# Introduction 

I previously answered [this question](https://www.kaggle.com/andrewmvd/data-analyst-jobs/tasks?taskId=1586) in [this notebook](http://https://www.kaggle.com/erickdcohen/is-there-a-correlation-between-rating-and-salary) that was done in R. The post author asked for the same in python. Therefore, I am recreating this notebook in python. I have been coding in R throughout the majority of my career, nevertheless, I wanted to show that it can be recreated using python as well. The end values from my notebook in R are slightly different from what I have here due to other feature engineering conducted in the previous notebook that will not be present here. The concepts are all be the same.

Let's get started and tackle the original question

# The Original Question 

There was a [task](https://www.kaggle.com/andrewmvd/data-analyst-jobs/tasks?taskId=1586) that asked if there was a correlation between *salary* and *rating*. 

# The Short Answer - And a New Question

You can always calcualte the correlation coefficient for two variables; **the better question is: Is the correlation between *salary* and *rating* statistically significant?** If you are not sure what statistical significance is, I encourage you to read about it! Understanding the statistics behind models will make you a better data scientist. 


**Before we can answer the question, we must do some data preprocessing and think about the dataset. I would caution that the results of this analysis can only be specified to this dataset, which is not representative about jobs or salaries as a whole, and more importantly stress that CORRELATION IS NOT CAUSATION!!!**

**So please interpret the results with caution.**

Nevertheless, lets do some data preprocessing:

In [None]:
!pip install pyjanitor

In [None]:
import numpy as np 
import pandas as pd
import matplotlib.pyplot as plt
import os
from janitor import clean_names
from sklearn.linear_model import LinearRegression
import statsmodels.api as sm
for dirname, _, filenames in os.walk('/kaggle/input'):
    for filename in filenames:
        print(os.path.join(dirname, filename))

Let's read in the dataset and inspect the first few rows

In [None]:
analystJobsRaw = pd.read_csv("/kaggle/input/data-analyst-jobs/DataAnalyst.csv").clean_names()

analystJobsRaw.head()

# Feature Engineering

Because the `salary_estimate` series only provides a range, we must feature engineer the average salary from the range.

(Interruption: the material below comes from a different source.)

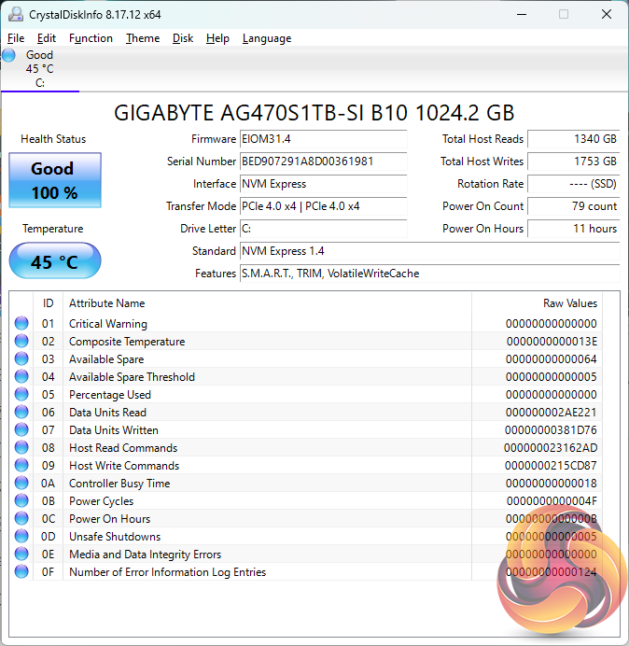This screenshot has width=629, height=646.
Task: Click the disk status orb above drive C:
Action: tap(9, 55)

We will take advantage of *regular expressions* to extract the numbers we need. 

In [None]:
# Extract the salary estimate and rating from the raw df 
analystDf = analystJobsRaw[['salary_estimate', 'rating']]

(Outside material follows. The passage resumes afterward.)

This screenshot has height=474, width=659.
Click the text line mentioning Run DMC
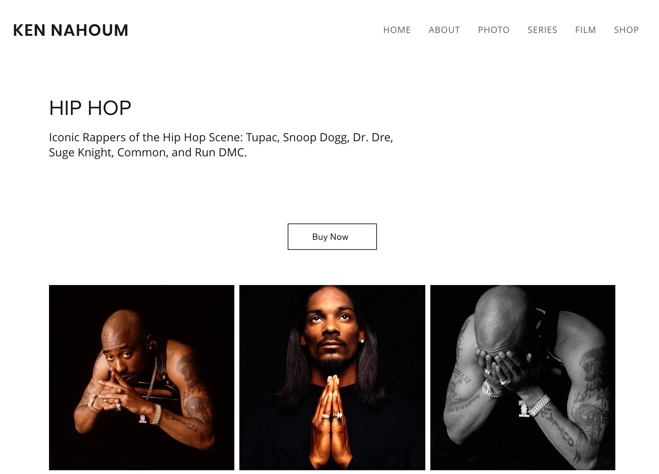(148, 153)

# Feature engineer the average salary 
analystDf['lower_bound_salary'] = analystDf['salary_estimate'].str.extract(r'(\d{2})').astype('double') * 1000 # Make lower bound salary 
analystDf['upper_bound_salary'] = analystDf['salary_estimate'].str.extract(r'(\d{2})(?=K\s\()').astype('double') * 1000 # Make upper bound salary 
analystDf['average_salary'] = (analystDf['lower_bound_salary'] + analystDf['upper_bound_salary']) / 2

analystDf = analystDf.dropna()


analystDf.head(10)

# Quick plot 

A quick scatter plot of our data appears to show there is no significant linear correlation. But let's proceed! 

In [None]:
plt.scatter(analystDf.iloc[:, 4], analystDf.iloc[:, 1])
plt.xlabel("salary")
plt.ylabel("rating")

# Model

Now that we have our average salary, lets create a linear regression and calculate the correlation coefficient for `average_salary` explained by `rating`

In [None]:
print(analystDf.iloc[:, 4].describe())
print(analystDf.iloc[:, 1].describe())


print("Are there missing or Null data: " + str(analystDf.isnull().values.any())) 

In [None]:
x = analystDf.iloc[:, 4].values.reshape(-1, 1) # reshape our arrays for Linear Regression
y = analystDf.iloc[:, 1].values.reshape (-1, 1)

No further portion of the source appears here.